Las causas de esta buena noticia son, en mi opinión, cuatro. En primer lugar, el precio del petróleo y de la mayoría de las materias primas en euros está estabilizado o a la baja, desde hace más de un año, no solo por la evolución de los propios mercados, sino por la ligera apreciación del euro frente al dólar. En segundo lugar, en octubre se ha terminado la absorción, que produce a su vez un efecto estadístico, de la subida del IVA del año pasado. En tercer lugar, y es ya una causa más determinante, la senda de estabilidad de precios en la que parece que entramos se debe a la atonía del consumo privado, lo que nos indica que las empresas reaccionan al bajo crecimiento de la demanda interna con control de costes. Y, finalmente, y es, en mi opinión, la verdadera razón del buen dato, tenemos la inflación controlada porque está habiendo un fuerte ajuste de las rentas salariales (empezando por la de los funcionarios) y hay un importante incremento de la productividad real por asalariado. En definitiva, la inflación empieza a comportarse como debería según las circunstancias de crisis. 
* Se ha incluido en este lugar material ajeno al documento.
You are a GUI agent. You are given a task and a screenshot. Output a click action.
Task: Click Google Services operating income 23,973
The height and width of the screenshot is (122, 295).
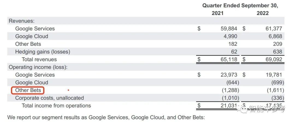pyautogui.click(x=229, y=75)
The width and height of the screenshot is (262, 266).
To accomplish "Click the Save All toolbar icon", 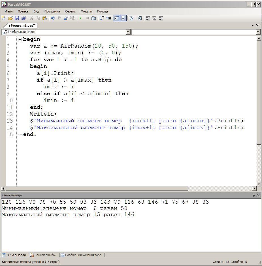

La cuestión es si esto es una situación coyuntural o es una tendencia. Y es en esta cuestión donde no se puede hacer un análisis tajante. Porque si bien hay elementos que nos indican que las empresas y los trabajadores españoles han aprendido que no se puede tener un crecimiento sano a base de inflación, porque nos movemos en un entorno competitivo global, por otra parte persisten en nuestra economía no pocos elementos inflacionarios, pues no se han hecho las reformas estructurales sectoriales que hagan a los mercados españoles verdaderamente competitivos, ya que seguimos teniendo mercados semimonopólicos y regulados, empezando por los de factores de producción, que sólo tienen moderación de precios por la atonía del consumo. En definitiva, por si había alguna duda de que esta crisis es diferente a las grandes del siglo XX, los datos de inflación lo corroboran, porque la de los treinta cursó con la grave enfermedad de la deflación y la de los setenta con la no menos grave de la inflación. Esta, al menos, en esto nos va bien.